Weaving entails interlacing two sets of threads rectangularly; the process comprises three operations: keeping one set of thread taut (warp); opening the warp; and inserting and beating up another set of thread (weft) across the opened warp.
Finding means to provide tension to keep warp stretched, and mechanisms to slacken it, contributed to the evolution of loom's design and structure. The loom's development continued from warp-weight to a two-bar loom, which the early Egyptians used.
In another case, warp tension was achieved by attaching a bar (with one end of threads tied to it) to a belt around weaver's waist. This loom, back-strap loom, made possible, among others, fabulous Andean textiles. It can still be found in use in remote regions of Asia and several parts of Central and South America.
This simple boat-like gadget traverses the opened warp, inserting the weft yarn wound on a pirn lying inside it. The flying shuttle sped up weaving; and allowed weavers to make wider fabric.
To create patterns and designs, required sections of warp were selected using shafts or harnesses that attached the heddles with foot treadles.
The"final" third step in the weaving process, beating, or battening, of weft was earlier done by a weaver's sword of wood (batten knives) which gave way to reed, a comblike tool, that, together with the heddle, combined warp spacing and beating of weft.
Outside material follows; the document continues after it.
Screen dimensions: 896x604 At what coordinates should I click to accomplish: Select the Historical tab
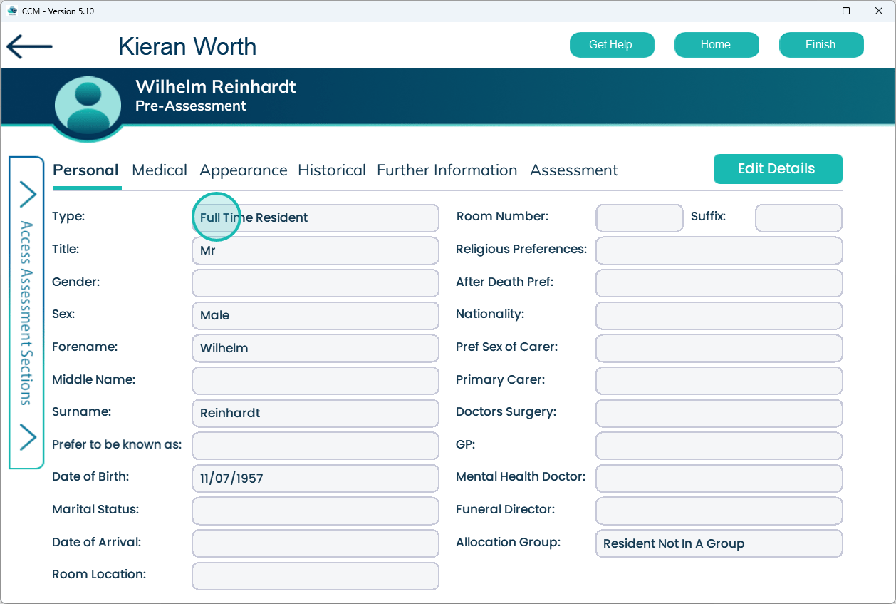pyautogui.click(x=331, y=170)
The reed is suspended from the loom's framework and swings to press the weft against the woven fabric.
In fact, even the most modern machines -- such as the rapier loom, which uses a finger-like carriers, called rapiers, to carry weft -- use the same basic operational principles of weaving that has been used by their precursors since prehistoric times.
Many societies across geographies came up with their own ingenious tools to aid weavers in the three basic steps of the weaving process: this explains the existence of myriads of looms and the rich history of weaving.
Our looms are made of wood from sal tree: a native of the Indian subcontinent with religious significance to Hindus and Buddhists. The channel in the loom -- that allows the flying shuttle to traverse the width of the loom -- is made with teak for smoothness.